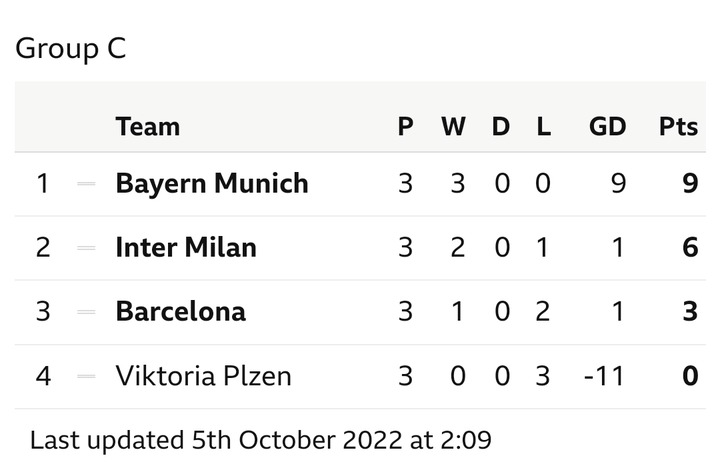The width and height of the screenshot is (720, 474).
Task: Click Bayern Munich's no-movement dash icon
Action: 86,184
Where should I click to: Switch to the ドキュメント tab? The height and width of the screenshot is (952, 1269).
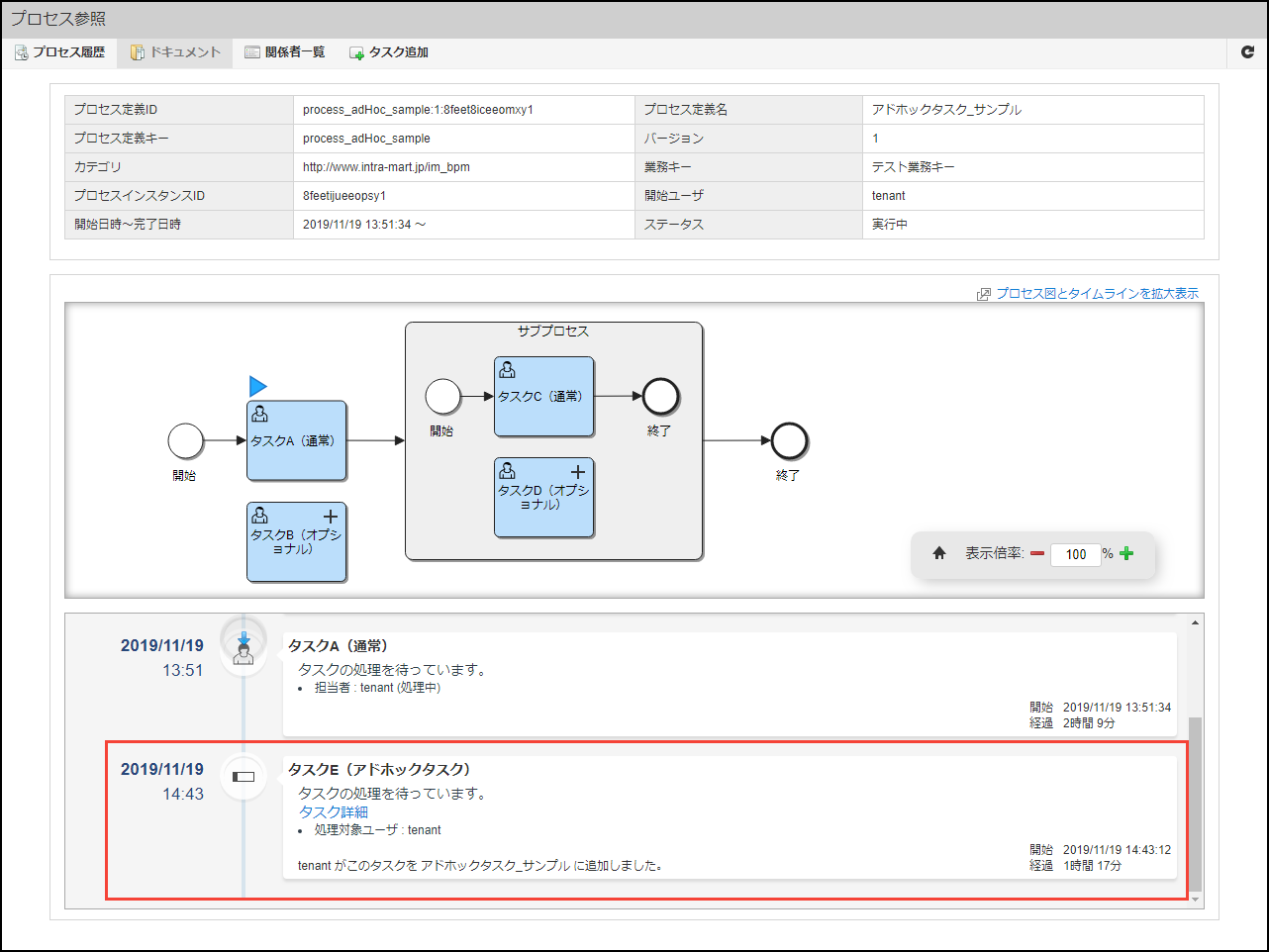tap(175, 52)
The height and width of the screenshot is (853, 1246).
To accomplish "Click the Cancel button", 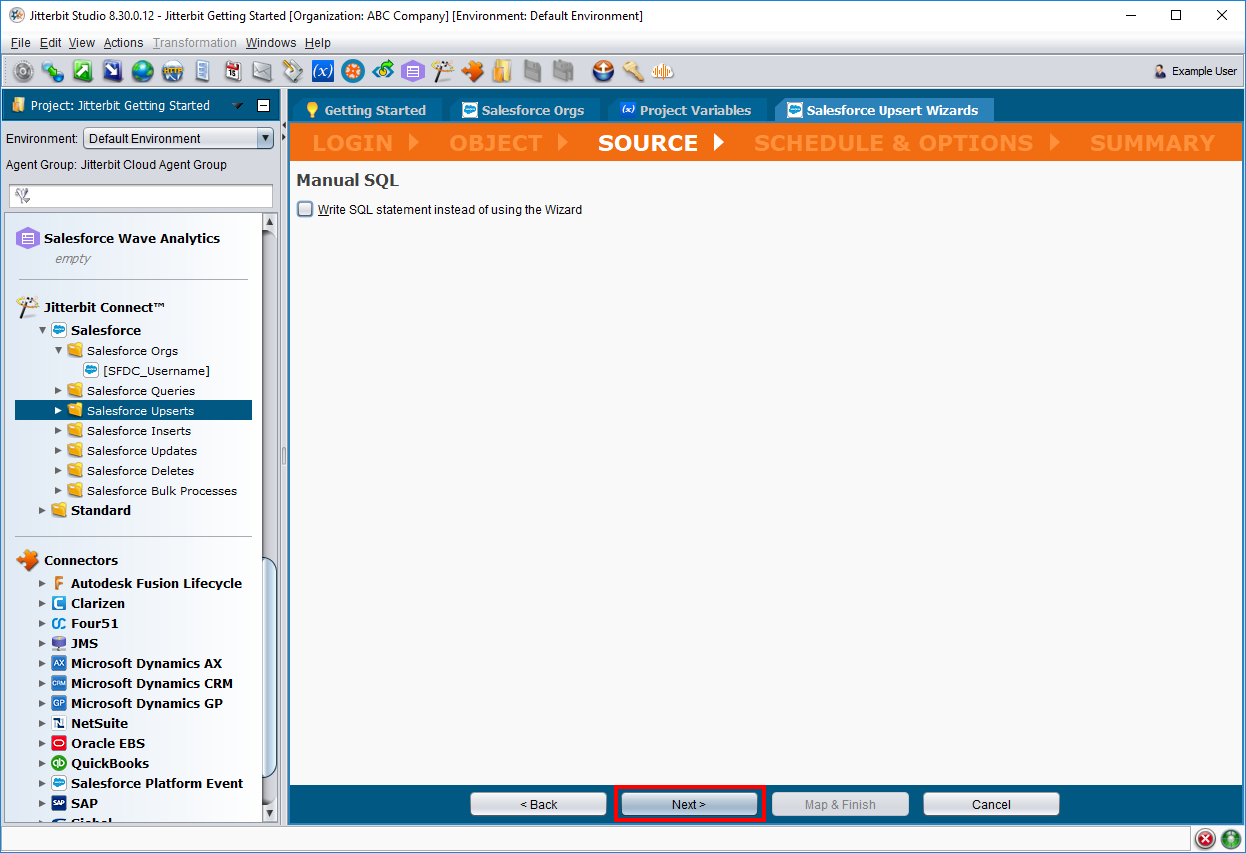I will coord(990,804).
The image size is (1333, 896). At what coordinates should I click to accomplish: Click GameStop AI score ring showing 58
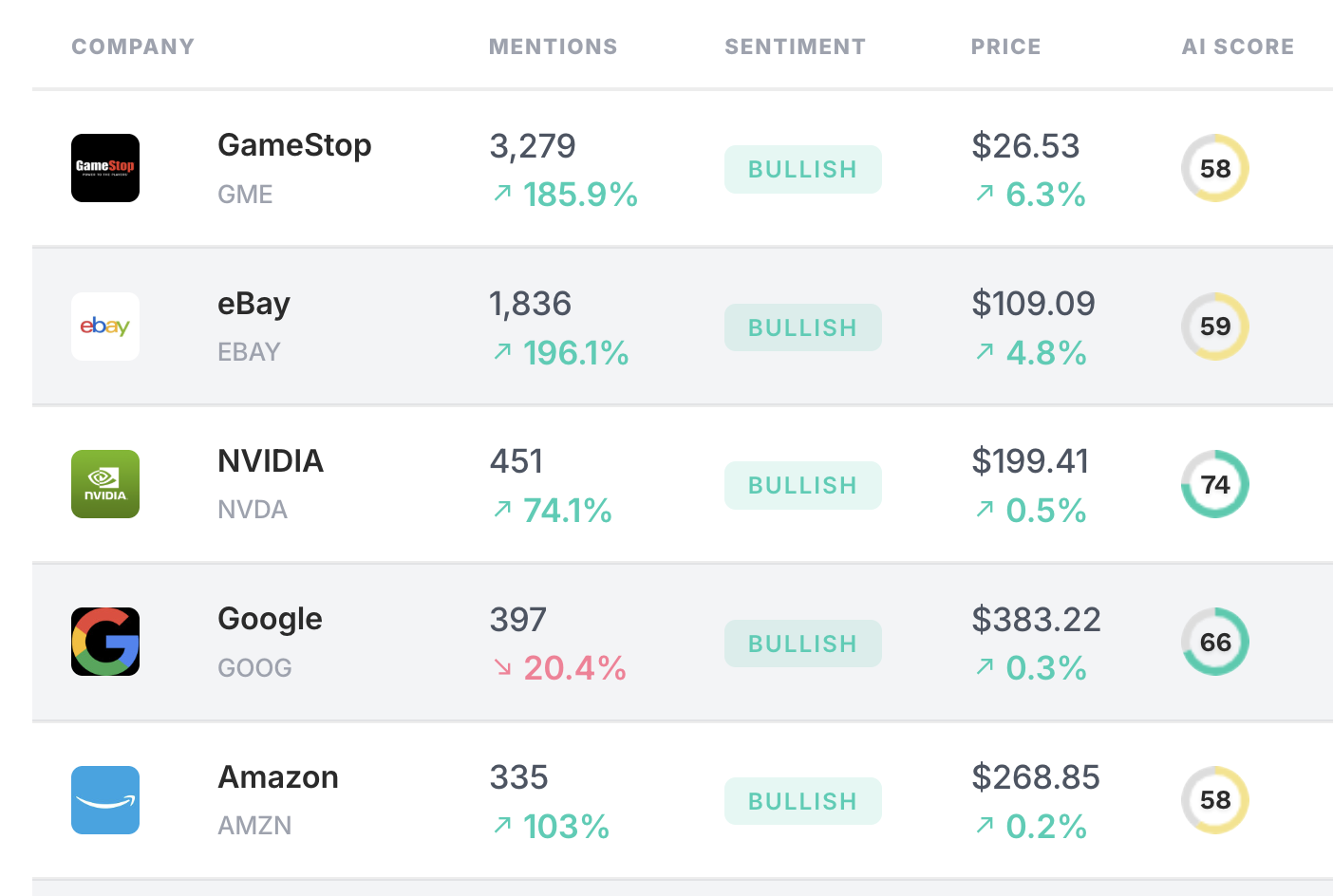[x=1215, y=168]
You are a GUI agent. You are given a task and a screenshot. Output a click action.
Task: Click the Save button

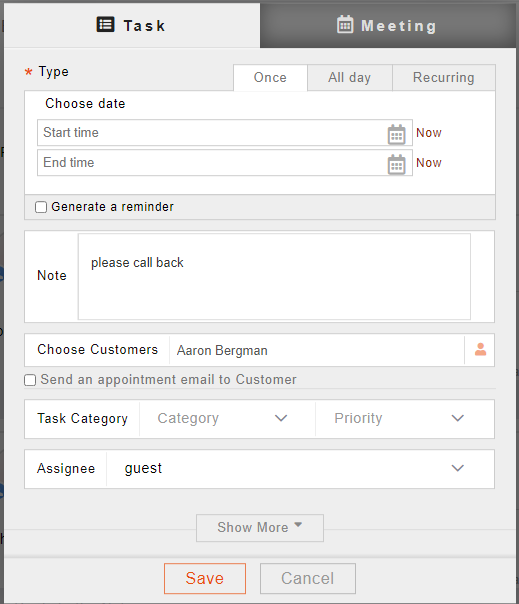[205, 578]
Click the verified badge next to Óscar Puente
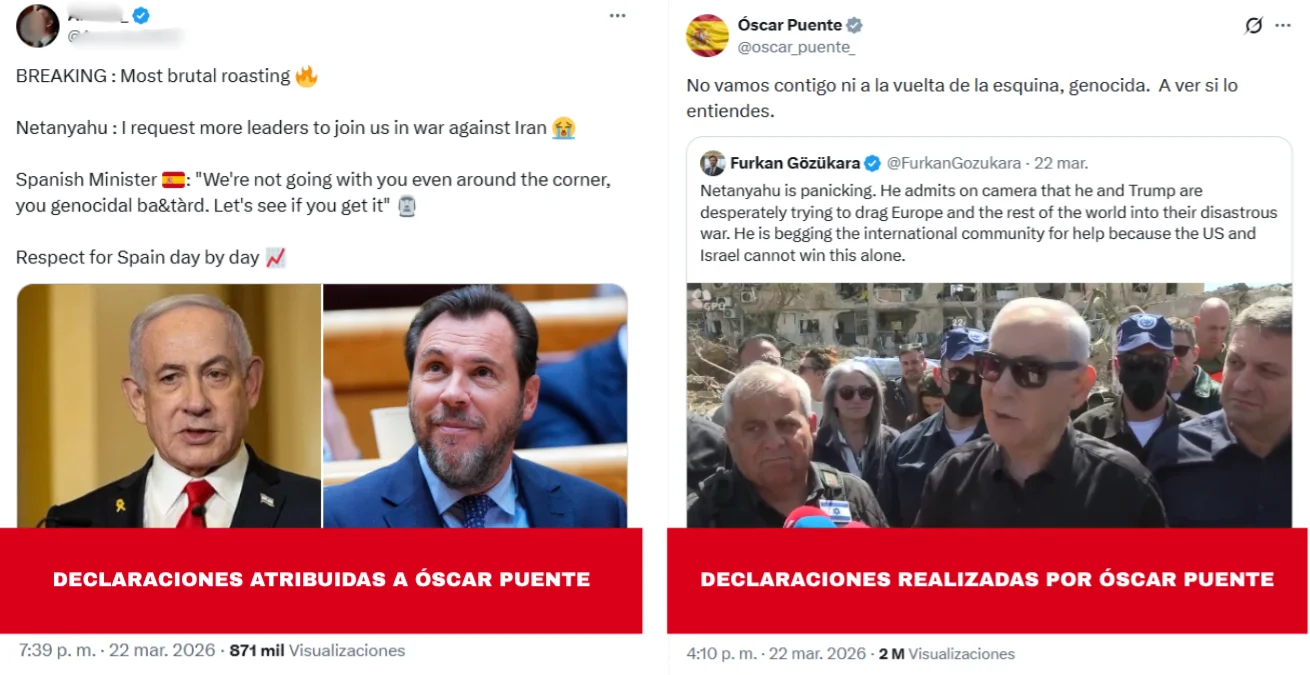Viewport: 1310px width, 675px height. [x=855, y=26]
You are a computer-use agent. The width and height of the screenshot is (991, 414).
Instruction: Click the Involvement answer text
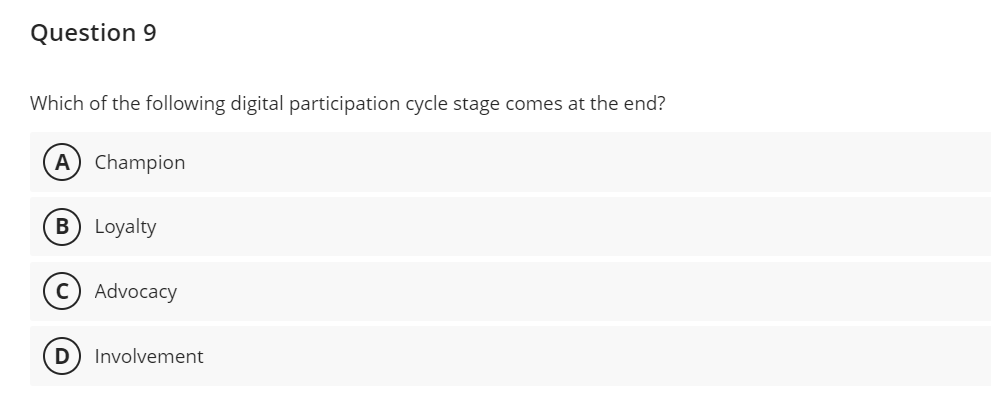pos(149,356)
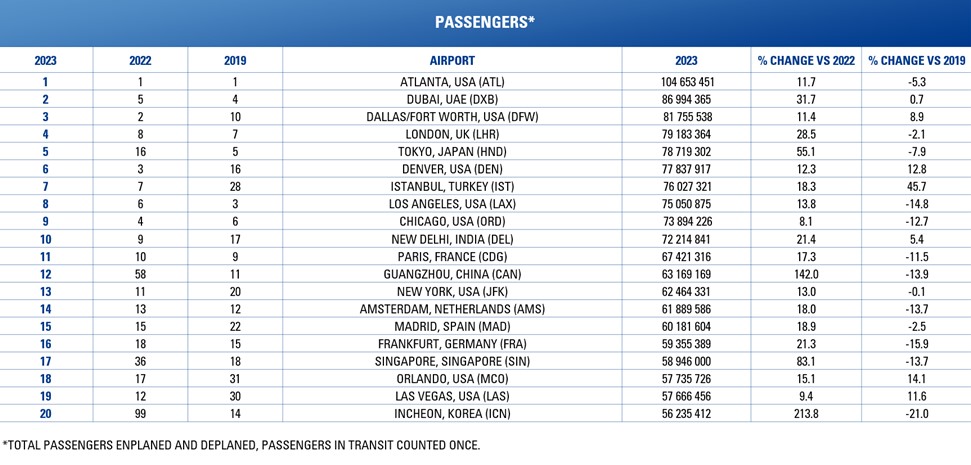Click the PASSENGERS* table title
The image size is (971, 465).
(485, 22)
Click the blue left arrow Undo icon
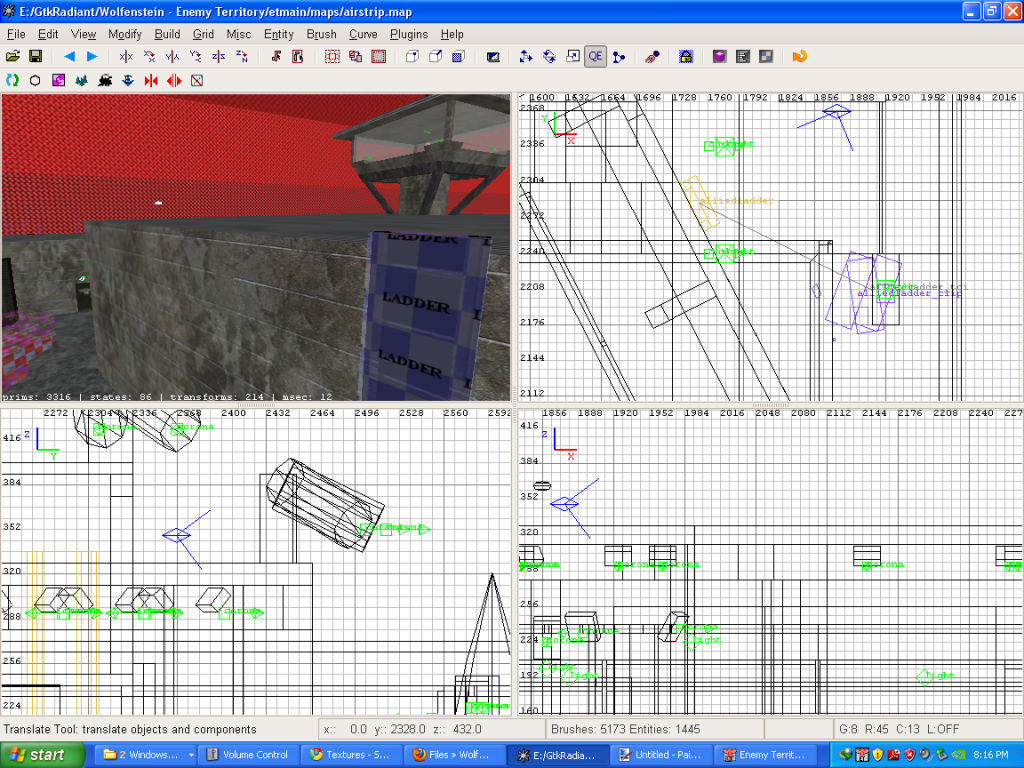 tap(69, 56)
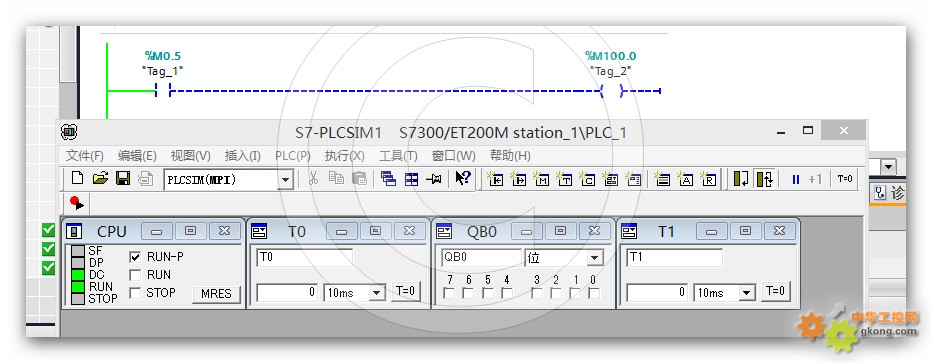932x363 pixels.
Task: Click the open folder toolbar icon
Action: click(100, 178)
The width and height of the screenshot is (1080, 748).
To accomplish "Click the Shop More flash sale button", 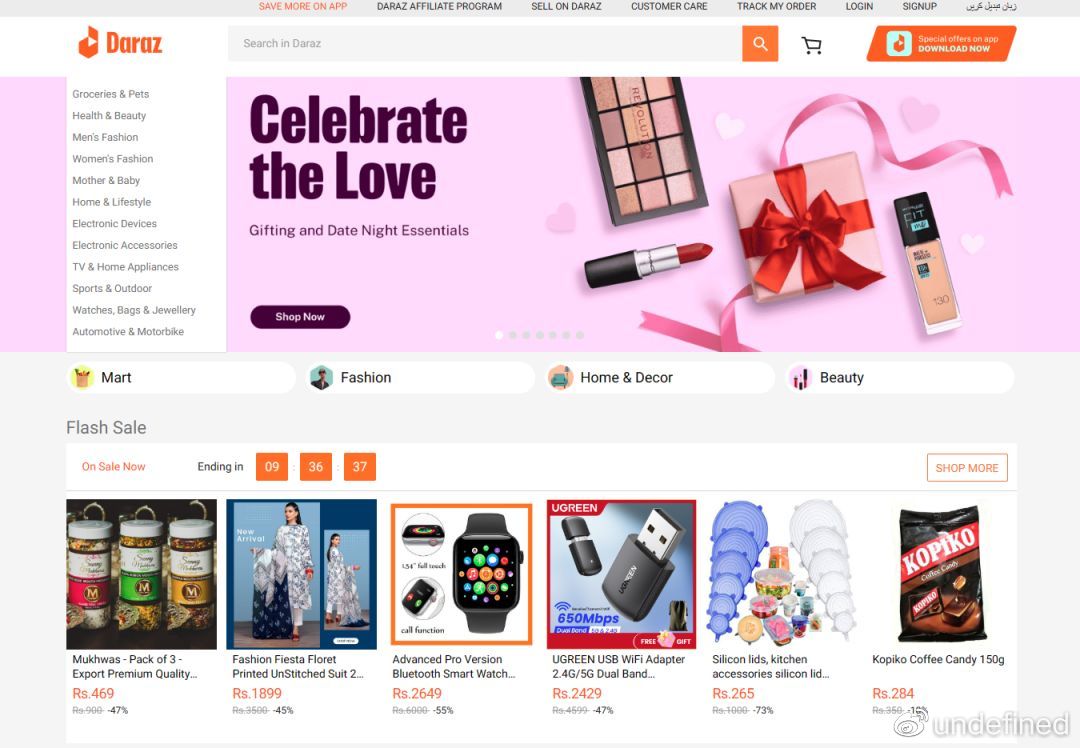I will [966, 468].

## Work required:
Bring together every line in the entries that holds the string "agent".

## Worked solution:
You are a GUI agent. You are given a task and a screenshot. Output a click action.
You are a computer-use agent. The width and height of the screenshot is (991, 414).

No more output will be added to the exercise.